By Larry Canning
I DON’T know about you, but as far as Masters tournaments go, I reckon that’s about as weird as it gets. And I guess entertaining in a strange twisted sought of way; If you like watching The Bathurst 1000 in case some poor bloke drives flips his car over an unsuspecting roo or you can’t stand the thought of missing the latest beauty pageant for fear of not catching the host attempting to apologise to an excited teenage model in front of millions of TV viewers, just after he’s realised he had whacked the crown on the wrong noggin.
It began on the very first green when Ernie Els forgot he wasn’t playing stableford. I’ve seen a lot of short putts missed in my day, usually by me, but all on one green like that? Never!
It wasn’t as if The Big Easy was having a bad day and just wanted to get off the course… he still had 71 holes to go. Well 35 anyway. You know you’ve had a lot of putts when you have to rely on the nearest official to count them up for you. The poor bloke clearly has the yips and his magnificent career will probably be cut short by that stupid decision handed down by the Royal and Arrogant Golf Club of St Andrews.
[quote]I reckon we should place all the officials responsible in a tinny[/quote]
Remember the banning of anyone who is physically forced to use the long putter, which these blokes decided was in the “best interest of the game”? I reckon we should place all the officials responsible in a tinny, float it out to the edge of Niagara Falls and ask them what they think of their “No Anchoring Rule” now.
I also struggled to watch Jason Day during his first round, get it 5 under in pursuit of his great rival Jordan Spieth only to lose his concentration and step over that finest of lines that changes Augusta National from a thing of absolute beauty to just plain bloody nasty. A bit like when I arrived home from the club a bit late and a fraction too happy one night, to find Sandra standing at the door with an anniversary present. I always manage to fight my way back though and it was great to see Jason do the same over the next two days.
Speaking of extreme adverse conditions, what about Billy Horschel’s experience on Saturdays third round?
Horschel successfully negotiated the water hazard on the par five 15th hole with a ripping long iron second shot which trickled just over the back left of the green in good position to make a birdie.
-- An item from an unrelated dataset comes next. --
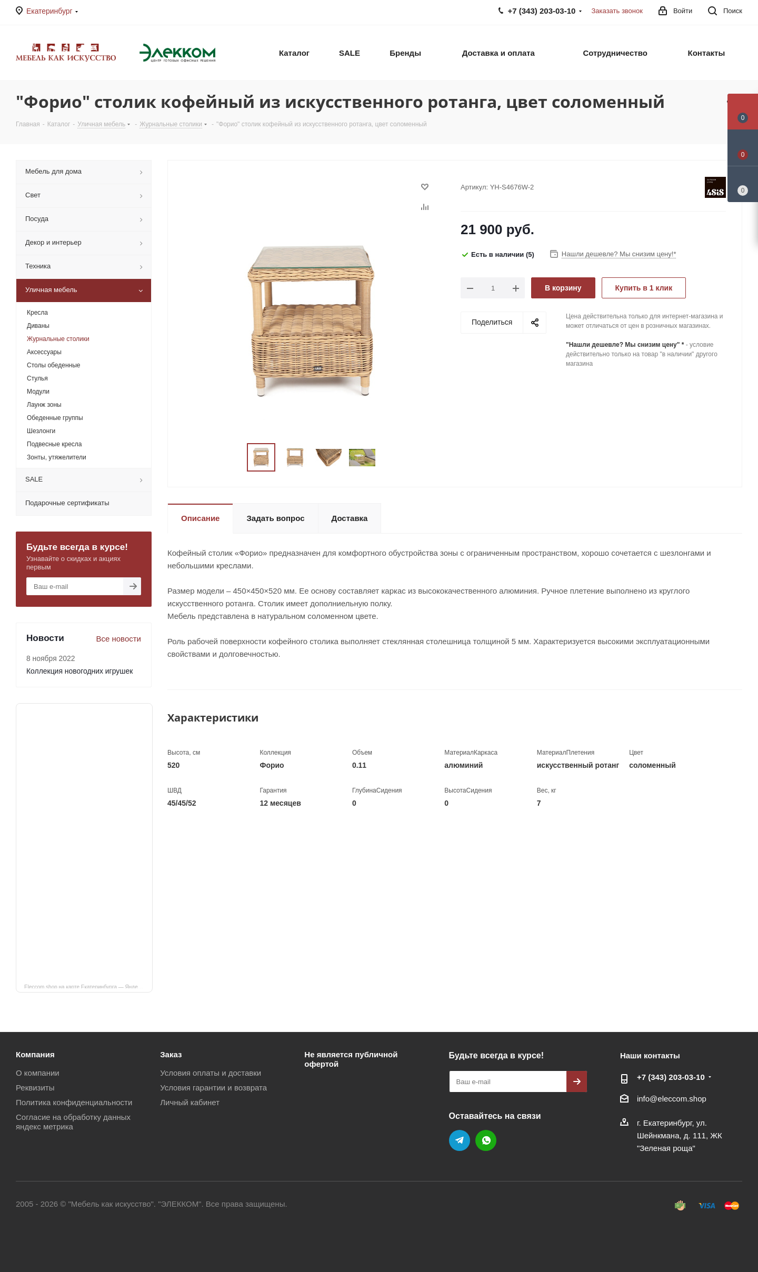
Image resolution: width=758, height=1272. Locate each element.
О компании (37, 1072)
The resulting chip finished a couple of meters past the hole leaving himself a rare prospect at Augusta; a straight uphill putt for a precious “bird”.
That was until it was his turn to putt and he replaced his ball after marking it. He and his loyal caddy were forced to watch as a strong gust of wind began moving his ball slowly towards the very same water hazard he had defeated with a brilliant second shot just minutes earlier. Sure enough, hovering over it coin in hand, waiting for it to stop, he could only watch as it trickled all the way back into the evil abyss. I’m not sure I’m in a good position to question a rule of golf in this particular column, but could this be another one in need of review?… Just saying.
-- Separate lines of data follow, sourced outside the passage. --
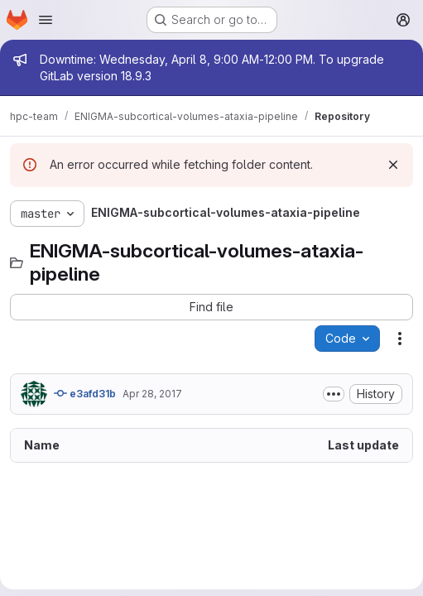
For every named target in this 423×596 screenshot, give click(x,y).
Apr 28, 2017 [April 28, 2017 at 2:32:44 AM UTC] (152, 393)
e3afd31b (85, 393)
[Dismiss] (393, 165)
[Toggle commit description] (333, 394)
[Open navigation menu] (45, 20)
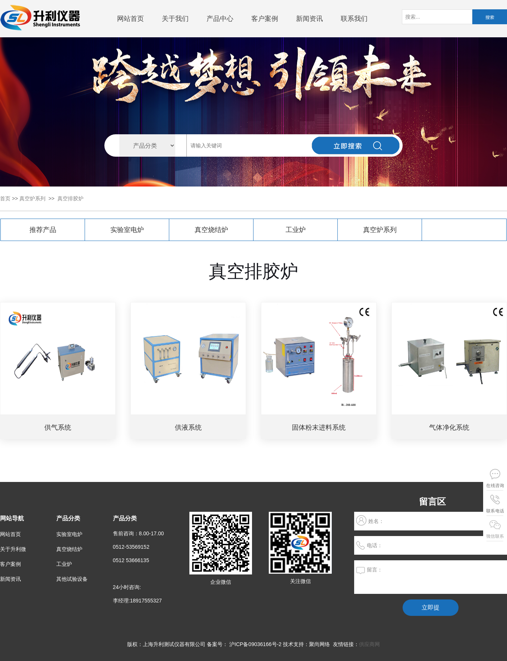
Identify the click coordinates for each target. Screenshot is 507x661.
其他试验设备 (72, 579)
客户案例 (264, 18)
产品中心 (220, 18)
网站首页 (130, 18)
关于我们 (175, 18)
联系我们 (354, 18)
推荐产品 (42, 230)
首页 (5, 198)
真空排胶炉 (70, 198)
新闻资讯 (309, 18)
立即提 (431, 607)
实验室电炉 (127, 230)
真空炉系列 (32, 198)
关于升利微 (13, 549)
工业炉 (296, 230)
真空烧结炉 (211, 230)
Finally, watching the world’s best golfing advertisement, Jordan Spieth, going through that hell which was the 12 hole on Sunday was nothing short of excruciating. His tee shot was nothing we haven’t seen before on this scary little hole where the margin for error is about as broad as the smile on Sandra’s face that fateful night. The only thing more agonizing was watching Spieth going through the ritual of personally fitting the green jacket over Danny Willet’s shoulders.
As always, Jordan was classy and respectful but the look on his face wasn’t exactly one of jubilation for his colleague’s victory.
There is talk of the damage Jordan Spieth’s confidence will take as a result of this collapse but I have no doubt he will use his frustration and disappointment to make sure it never happens again. On the other side, if you’ve been watching Danny Willet’s career graph in Europe, it’s no real surprise he is now a major Champ.
As for poor old Ernie, I think he’d be the first bloke I’d call on to round up those R&A dudes and buy that tinny.